United States District Court, D. South Carolina, Charleston Division

October 29, 2019

EMMA JO PAGE, Plaintiff,



         The following matter is before the court on defendants First National Insurance Company's (“FNIC”), Safeco Insurance's (“Safeco”), and Liberty Mutual Insurance's (“Liberty Mutual”) (collectively, “the insurer defendants”) motion to sever and dismiss, ECF No. 5, and Safeco's and Liberty Mutual's motion for a protection order, ECF No. 6. For the reasons set forth below, the court grants the motion to dismiss, finds as moot the motion for protective order, and remands the remaining claims to state court.

         I. BACKGROUND

         This case arises from a car accident. Plaintiff Emma Jo Page (“Page”) alleges that she was struck by defendant Heather Johnson (“Johnson”) at the intersection of Thomas Street and Ronald McNair Boulevard in Florence County. Page's first cause of action alleges negligence against Johnson. Strangely, Page's second cause of action alleges bad faith against Safeco and Liberty Mutual as Johnson's insurers. Safeco and Liberty Mutual removed the case to this court on September 20, 2019. ECF No. 1. Stranger yet, the same day, defendants filed a motion to dismiss in this action, claiming that FNIC is in fact Johnson's insurer but was misidentified in Page's complaint as Liberty Mutual and Safeco. ECF No. 5. On the same day, Liberty Mutual and Safeco filed a motion for a protective order. ECF No. 6. Plaintiff has not responded to the instant motions or otherwise appeared in this matter since the action was removed.

         II. STANDARD

         A. Motion to Dismiss

         A Rule 12(b)(6) motion for failure to state a claim upon which relief can be granted “challenges the legal sufficiency of a complaint.” Francis v. Giacomelli, 588 F.3d 186, 192 (4th Cir. 2009) (citations omitted); see also Republican Party of N.C. v. Martin, 980 F.2d 943, 952 (4th Cir. 1992) (“A motion to dismiss under Rule 12(b)(6) . . . does not resolve contests surrounding the facts, the merits of a claim, or the applicability of defenses.”). To be legally sufficient, a pleading must contain a “short and plain statement of the claim showing that the pleader is entitled to relief.” Fed.R.Civ.P. 8(a)(2). A Rule 12(b)(6) motion should not be granted unless it appears certain that the plaintiff can prove no set of facts that would support his claim and would entitle him to relief. Mylan Labs., Inc. v. Matkari, 7 F.3d 1130, 1134 (4th Cir. 1993). When considering a Rule 12(b)(6) motion, the court should accept all well-pleaded allegations as true and should view the complaint in a light most favorable to the plaintiff. Ostrzenski v. Seigel, 177 F.3d 245, 251 (4th Cir.1999); Mylan Labs., Inc., 7 F.3d at 1134. “To survive a motion to dismiss, a complaint must contain sufficient factual matter, accepted as true, to ‘state a claim to relief that is plausible on its face.'” Ashcroft v. Iqbal, 556 U.S. 662, 678 (2009) (quoting Bell Atlantic Corp. v. Twombly, 550 U.S. 544, 570 (2007)). “A claim has facial plausibility when the plaintiff pleads factual content that allows the court to draw the reasonable inference that the defendant is liable for the misconduct alleged.” Id.

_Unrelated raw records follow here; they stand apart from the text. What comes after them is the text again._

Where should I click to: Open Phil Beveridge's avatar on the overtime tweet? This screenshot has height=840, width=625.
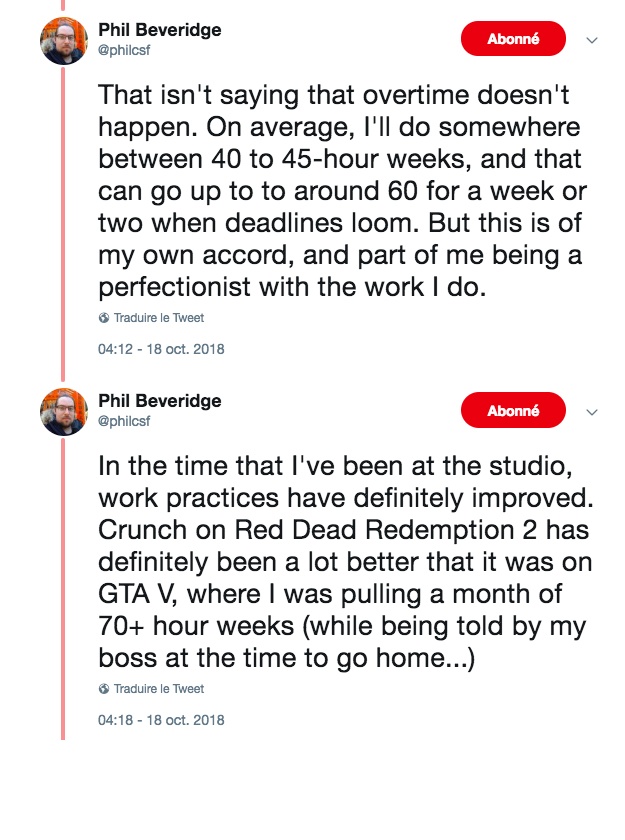[64, 41]
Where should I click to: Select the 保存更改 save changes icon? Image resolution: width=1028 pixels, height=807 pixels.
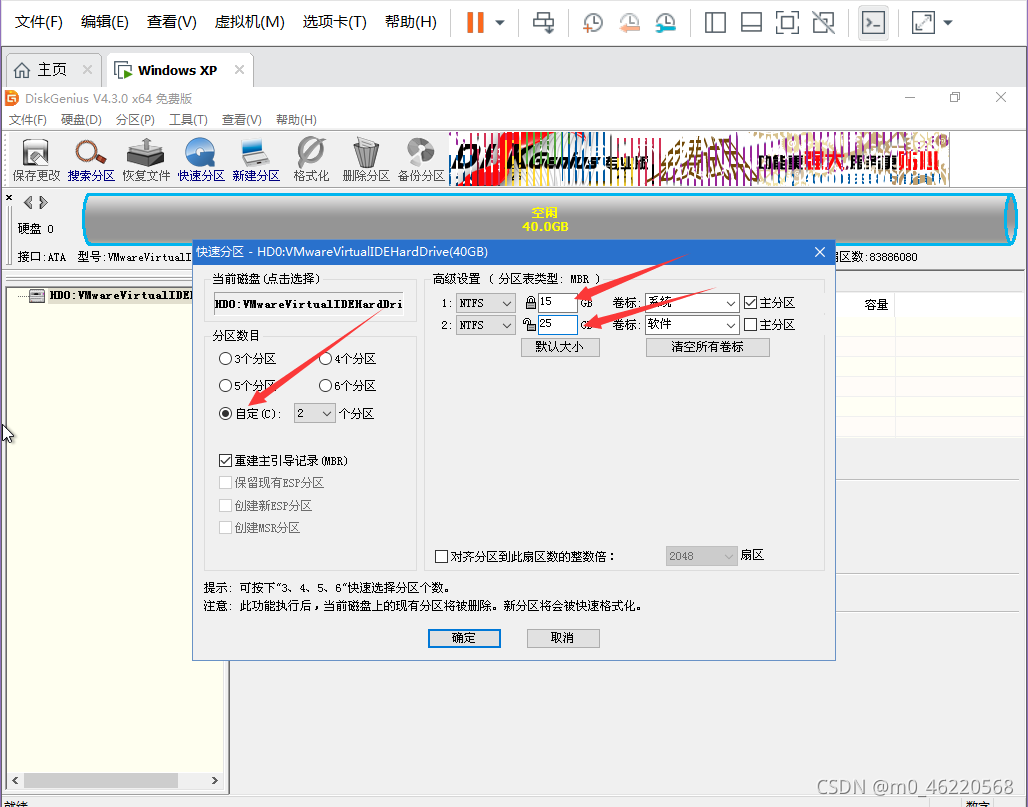(x=35, y=155)
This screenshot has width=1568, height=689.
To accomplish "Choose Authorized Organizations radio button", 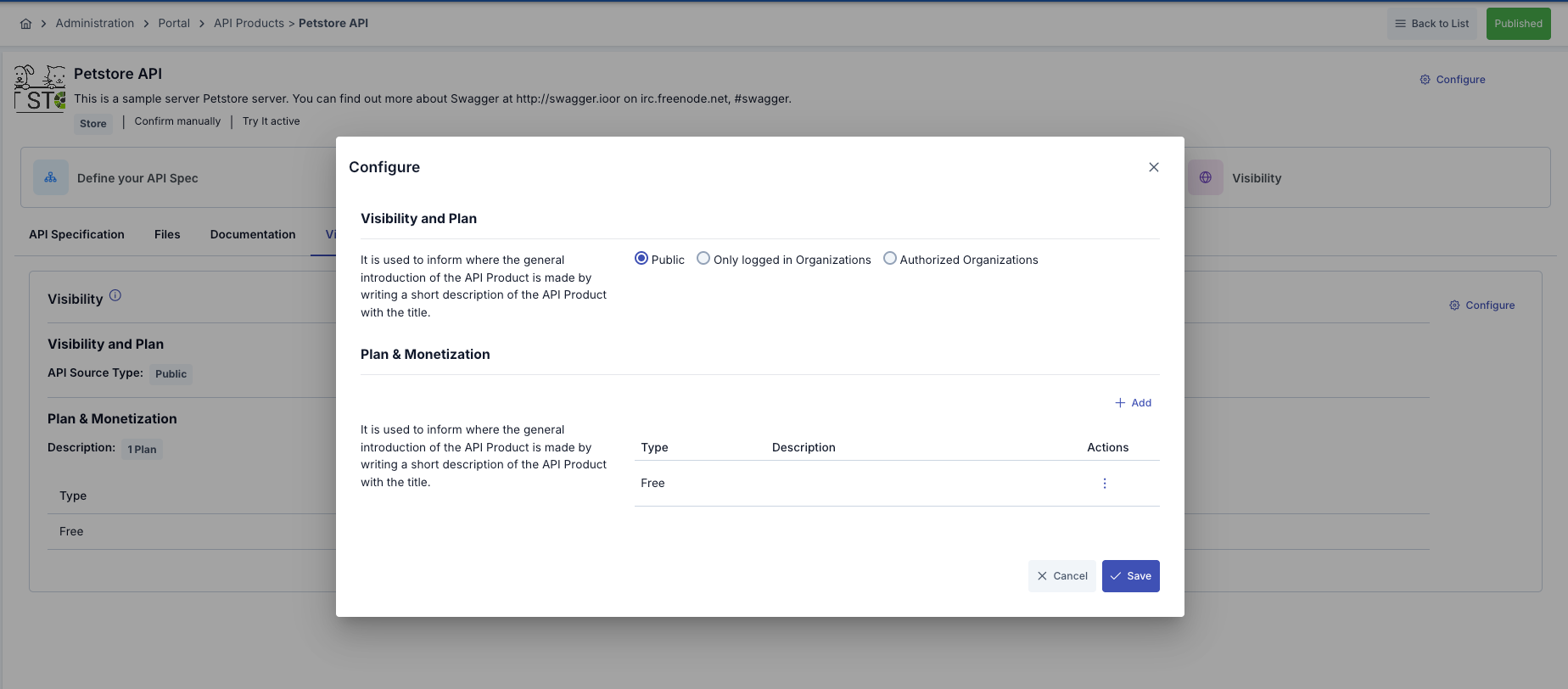I will click(x=889, y=259).
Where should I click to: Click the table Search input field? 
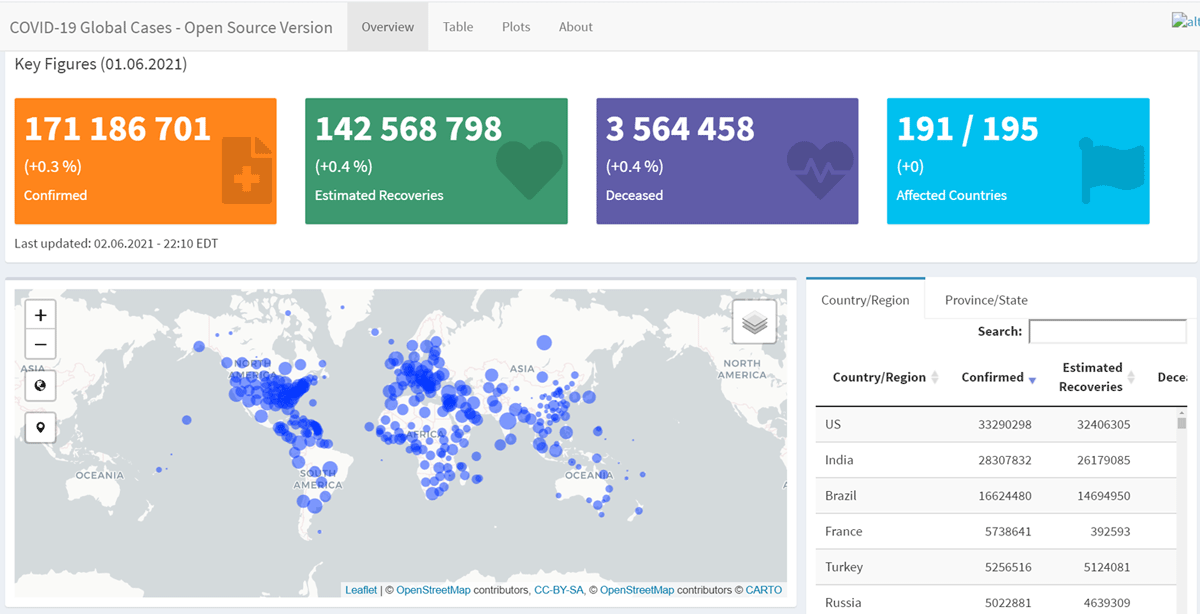[x=1107, y=331]

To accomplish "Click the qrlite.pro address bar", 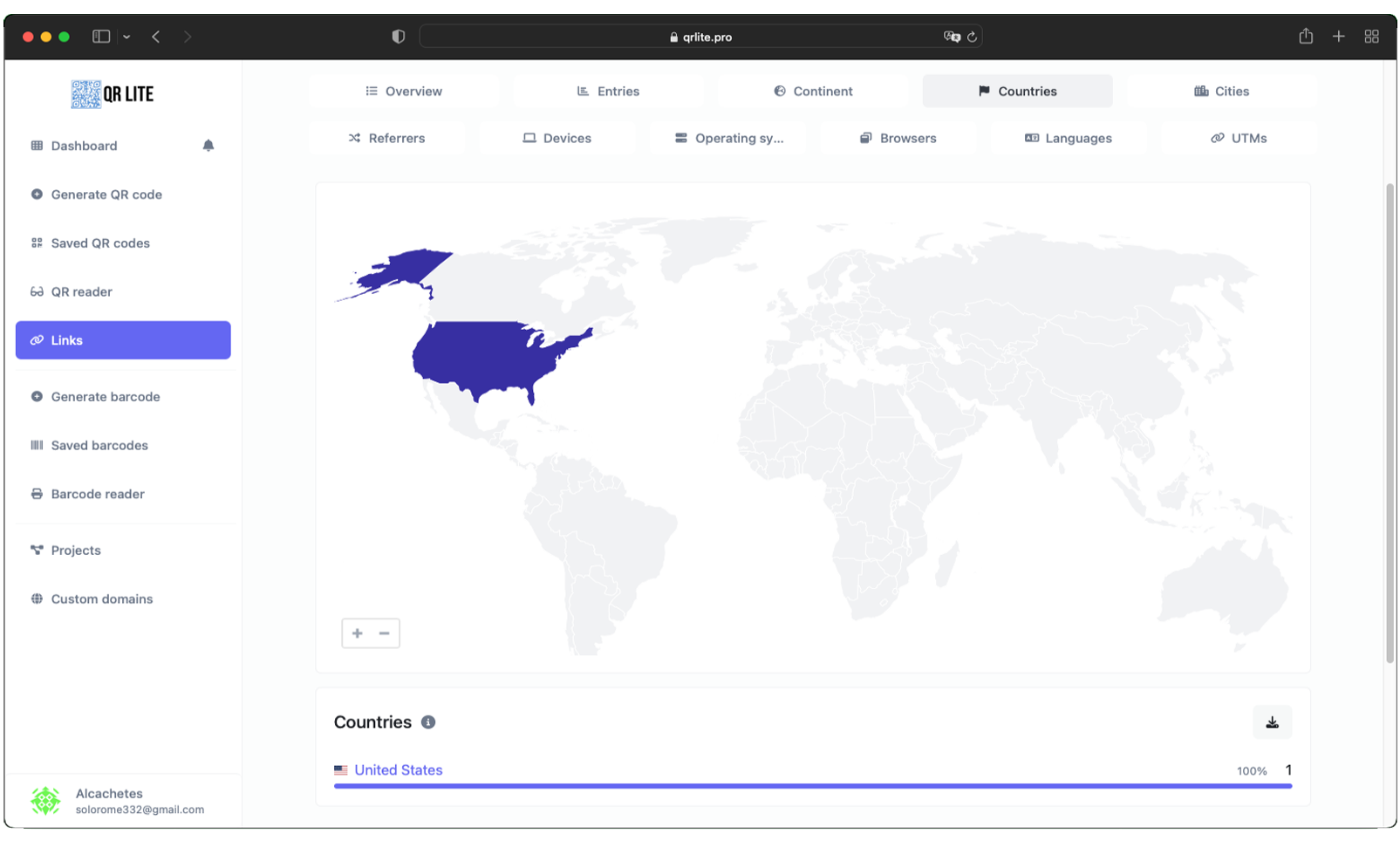I will click(700, 37).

         B. Motion for Protective Order

         Federal Rule of Civil Procedure 26(b)(1) limits the scope of discovery to “any nonprivileged matter that is relevant to any party's claim or defense.” “The court may, for good cause, issue an order to protect a party or person from annoyance, embarrassment, oppression, or undue burden and expense” by forbidding or limiting the scope of discovery. Fed.R.Civ.P. 26(c)(1). “The scope and conduct of discovery are within the sound discretion of the district court.” Columbus-Am. Discovery Grp. v. Atl. Mut. Ins. Co., 56 F.3d 556, 568 n.16 (4th Cir. 1995); see also U.S. ex rel. Becker v. Westinghouse Savannah River Co., 305 F.3d 284, 290 (4th Cir. 2002) (stating district courts are afforded “substantial discretion . . . in managing discovery”).

         “The party moving for a protective order bears the burden of establishing good cause.” Webb v. Green Tree Servicing, LLC, 283 F.R.D. 276, 278 (D. Md. 2012). “Normally, in determining good cause, a court will balance the interest of a party in obtaining the information versus the interest of his opponent in keeping the information confidential or in not requiring its production.” UAI Tech., Inc. v. Valutech, Inc., 122 F.R.D. 188, 191 (M.D. N.C. 1988). In other words, the district court “must weigh the need for the information versus the harm in producing it.” A Helping Hand, LLC v. Baltimore Cty., Md., 295 F.Supp.2d 585, 592 (D. Md. 2003) (quoting Valutech, 122 F.R.D. at 191). The district court, however, is afforded broad discretion “to decide when a protective order is appropriate and what degree of protection is required.” Seattle Times Co. v. Rhinehart, 467 U.S. 20, 36 (1984).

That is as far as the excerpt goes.